Was tun, wenn die Noten viel schlechter ausgefallen sind, als erwartet?

Mit den Sommerferien steht auch die Zeugnisvergabe an. Bei vielen Schülern und ihren Eltern sind die ersten Tage der Ferien aber oft durch schlechte Laune wegen der Notenvergabe getrübt. Gerade wenn die Versetzung gefährdet ist, überlegen sich viele Eltern, gegen die Notenvergabe vorzugehen.

Der Anwalt Jörg Sion beschäftigt sich schon seit 25 Jahren mit den Themen Schul- und Prüfungsrecht. Er erklärt, wie Eltern sich gegen Noten wehren können

Können Eltern Noten auf dem Endjahres-Zeugnis anfechten?
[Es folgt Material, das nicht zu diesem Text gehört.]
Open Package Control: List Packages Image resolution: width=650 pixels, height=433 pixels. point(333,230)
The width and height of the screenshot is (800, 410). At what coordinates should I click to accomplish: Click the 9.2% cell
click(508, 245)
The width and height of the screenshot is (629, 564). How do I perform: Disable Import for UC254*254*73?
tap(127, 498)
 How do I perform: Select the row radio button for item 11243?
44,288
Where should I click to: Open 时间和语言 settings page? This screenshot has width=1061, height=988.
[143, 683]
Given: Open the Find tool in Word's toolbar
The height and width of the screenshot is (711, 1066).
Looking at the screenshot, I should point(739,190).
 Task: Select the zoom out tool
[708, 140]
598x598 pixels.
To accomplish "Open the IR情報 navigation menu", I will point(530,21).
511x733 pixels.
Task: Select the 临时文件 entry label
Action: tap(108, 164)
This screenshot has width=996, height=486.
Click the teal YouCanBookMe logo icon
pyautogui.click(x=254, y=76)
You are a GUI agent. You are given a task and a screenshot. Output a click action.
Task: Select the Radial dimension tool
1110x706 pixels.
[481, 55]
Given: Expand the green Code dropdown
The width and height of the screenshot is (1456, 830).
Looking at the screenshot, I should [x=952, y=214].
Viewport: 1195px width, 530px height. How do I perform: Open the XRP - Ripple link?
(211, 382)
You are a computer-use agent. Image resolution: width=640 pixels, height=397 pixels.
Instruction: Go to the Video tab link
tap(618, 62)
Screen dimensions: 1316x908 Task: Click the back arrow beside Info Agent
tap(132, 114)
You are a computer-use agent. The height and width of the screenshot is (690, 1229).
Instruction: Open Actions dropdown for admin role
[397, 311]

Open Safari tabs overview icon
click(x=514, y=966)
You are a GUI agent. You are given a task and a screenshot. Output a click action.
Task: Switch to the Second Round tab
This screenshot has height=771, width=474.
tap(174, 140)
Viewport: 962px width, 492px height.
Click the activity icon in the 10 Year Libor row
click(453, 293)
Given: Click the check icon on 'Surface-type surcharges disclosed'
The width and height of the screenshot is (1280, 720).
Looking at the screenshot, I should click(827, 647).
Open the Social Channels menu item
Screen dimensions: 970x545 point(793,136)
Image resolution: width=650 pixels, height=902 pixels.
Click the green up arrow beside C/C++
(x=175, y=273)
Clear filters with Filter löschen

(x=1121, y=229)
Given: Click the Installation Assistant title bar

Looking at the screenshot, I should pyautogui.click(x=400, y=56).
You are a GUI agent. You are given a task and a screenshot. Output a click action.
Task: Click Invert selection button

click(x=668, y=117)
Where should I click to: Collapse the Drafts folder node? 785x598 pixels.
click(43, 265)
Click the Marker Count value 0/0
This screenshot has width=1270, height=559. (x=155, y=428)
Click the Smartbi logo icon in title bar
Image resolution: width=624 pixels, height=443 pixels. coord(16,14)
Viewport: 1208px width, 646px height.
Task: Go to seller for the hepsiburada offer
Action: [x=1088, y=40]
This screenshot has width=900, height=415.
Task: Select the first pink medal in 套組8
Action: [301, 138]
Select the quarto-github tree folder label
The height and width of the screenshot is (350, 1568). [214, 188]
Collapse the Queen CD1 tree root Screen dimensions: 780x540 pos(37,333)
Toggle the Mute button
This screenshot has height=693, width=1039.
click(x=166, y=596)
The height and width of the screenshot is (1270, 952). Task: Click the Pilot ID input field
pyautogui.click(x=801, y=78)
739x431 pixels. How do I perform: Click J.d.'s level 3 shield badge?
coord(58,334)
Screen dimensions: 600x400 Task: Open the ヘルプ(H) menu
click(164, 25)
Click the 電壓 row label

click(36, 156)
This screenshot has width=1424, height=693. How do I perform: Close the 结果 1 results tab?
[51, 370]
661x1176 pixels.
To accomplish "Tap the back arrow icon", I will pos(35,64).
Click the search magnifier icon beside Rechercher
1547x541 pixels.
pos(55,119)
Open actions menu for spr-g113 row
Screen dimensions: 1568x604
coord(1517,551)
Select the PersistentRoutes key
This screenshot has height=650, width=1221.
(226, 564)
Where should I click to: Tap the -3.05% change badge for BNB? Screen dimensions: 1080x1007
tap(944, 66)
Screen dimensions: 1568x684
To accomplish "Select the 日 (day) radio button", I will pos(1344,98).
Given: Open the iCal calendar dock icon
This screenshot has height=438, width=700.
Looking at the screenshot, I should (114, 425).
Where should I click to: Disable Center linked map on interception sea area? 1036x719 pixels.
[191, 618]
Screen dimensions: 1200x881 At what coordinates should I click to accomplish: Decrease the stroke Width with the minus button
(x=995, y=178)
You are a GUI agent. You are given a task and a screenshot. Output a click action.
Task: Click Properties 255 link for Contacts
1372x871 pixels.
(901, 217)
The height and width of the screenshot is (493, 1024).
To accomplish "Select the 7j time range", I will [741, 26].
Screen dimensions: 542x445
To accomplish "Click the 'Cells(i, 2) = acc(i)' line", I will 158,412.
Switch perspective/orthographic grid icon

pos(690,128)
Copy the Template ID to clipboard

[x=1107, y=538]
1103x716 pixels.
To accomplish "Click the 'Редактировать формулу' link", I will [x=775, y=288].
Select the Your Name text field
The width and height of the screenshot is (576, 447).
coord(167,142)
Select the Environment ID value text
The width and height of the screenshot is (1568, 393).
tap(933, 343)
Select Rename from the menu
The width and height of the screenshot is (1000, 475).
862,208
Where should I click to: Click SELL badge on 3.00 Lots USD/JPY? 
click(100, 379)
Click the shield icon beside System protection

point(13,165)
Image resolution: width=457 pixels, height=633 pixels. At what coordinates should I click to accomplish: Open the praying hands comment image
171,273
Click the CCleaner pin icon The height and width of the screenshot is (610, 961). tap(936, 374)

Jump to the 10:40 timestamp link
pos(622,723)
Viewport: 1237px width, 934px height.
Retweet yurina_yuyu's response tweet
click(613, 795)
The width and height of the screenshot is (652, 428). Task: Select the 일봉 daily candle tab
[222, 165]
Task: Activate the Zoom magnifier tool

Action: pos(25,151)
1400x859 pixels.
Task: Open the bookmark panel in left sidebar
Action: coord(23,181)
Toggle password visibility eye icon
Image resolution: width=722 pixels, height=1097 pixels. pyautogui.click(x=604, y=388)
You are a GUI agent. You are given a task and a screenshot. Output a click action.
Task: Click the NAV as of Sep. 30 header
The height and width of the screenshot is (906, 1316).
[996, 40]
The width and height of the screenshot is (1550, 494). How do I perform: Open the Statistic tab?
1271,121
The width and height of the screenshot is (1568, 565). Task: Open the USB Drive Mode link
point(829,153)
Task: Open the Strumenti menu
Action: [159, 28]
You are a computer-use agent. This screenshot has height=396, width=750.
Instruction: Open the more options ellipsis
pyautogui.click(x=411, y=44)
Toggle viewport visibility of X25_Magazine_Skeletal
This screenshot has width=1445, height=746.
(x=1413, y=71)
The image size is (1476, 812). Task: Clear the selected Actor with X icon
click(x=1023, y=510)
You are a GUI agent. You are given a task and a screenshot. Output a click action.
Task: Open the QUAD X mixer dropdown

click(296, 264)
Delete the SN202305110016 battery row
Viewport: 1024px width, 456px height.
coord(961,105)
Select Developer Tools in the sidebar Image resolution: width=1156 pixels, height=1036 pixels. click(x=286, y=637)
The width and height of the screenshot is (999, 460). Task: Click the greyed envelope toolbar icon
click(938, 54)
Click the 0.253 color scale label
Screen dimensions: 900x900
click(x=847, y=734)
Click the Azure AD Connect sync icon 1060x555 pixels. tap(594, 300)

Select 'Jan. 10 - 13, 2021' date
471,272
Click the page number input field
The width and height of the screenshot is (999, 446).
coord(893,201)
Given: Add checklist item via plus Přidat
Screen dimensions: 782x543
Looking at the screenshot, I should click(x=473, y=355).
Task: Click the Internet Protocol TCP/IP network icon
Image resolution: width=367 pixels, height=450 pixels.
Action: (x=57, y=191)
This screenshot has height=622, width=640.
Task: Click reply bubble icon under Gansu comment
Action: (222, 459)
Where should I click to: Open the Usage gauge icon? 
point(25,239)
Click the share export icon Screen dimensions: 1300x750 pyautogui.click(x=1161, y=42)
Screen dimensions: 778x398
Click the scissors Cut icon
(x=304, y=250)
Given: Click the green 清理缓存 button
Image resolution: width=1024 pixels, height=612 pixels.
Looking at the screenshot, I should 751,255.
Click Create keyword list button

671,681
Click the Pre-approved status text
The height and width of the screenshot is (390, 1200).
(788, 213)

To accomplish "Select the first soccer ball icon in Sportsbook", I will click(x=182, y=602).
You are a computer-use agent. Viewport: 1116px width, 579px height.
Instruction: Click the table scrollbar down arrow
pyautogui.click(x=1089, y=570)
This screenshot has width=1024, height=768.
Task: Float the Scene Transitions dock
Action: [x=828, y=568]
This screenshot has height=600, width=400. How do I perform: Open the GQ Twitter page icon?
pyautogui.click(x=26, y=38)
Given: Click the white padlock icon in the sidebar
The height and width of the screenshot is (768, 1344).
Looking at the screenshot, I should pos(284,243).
Jörg Sion: Wenn die Noten schon auf dem Zeugnis stehen, ist es für außerrechtliche Schritte meist zu spät. Normalerweise sollten die Eltern schon im Laufe des Schuljahres Hinweise dazu wahrnehmen, welche Note es am Ende wird. Die Schüler schreiben Arbeiten, Eltern nehmen an Elternsprechtagen teil oder bekommen auch mal konkrete Hinweise von Lehrern. Wenn dann überraschend eine schlechte Note auf dem Endjahres-Zeugnis steht, bleibt nur noch die Möglichkeit, eine Beschwerde oder einen Widerspruch einzulegen.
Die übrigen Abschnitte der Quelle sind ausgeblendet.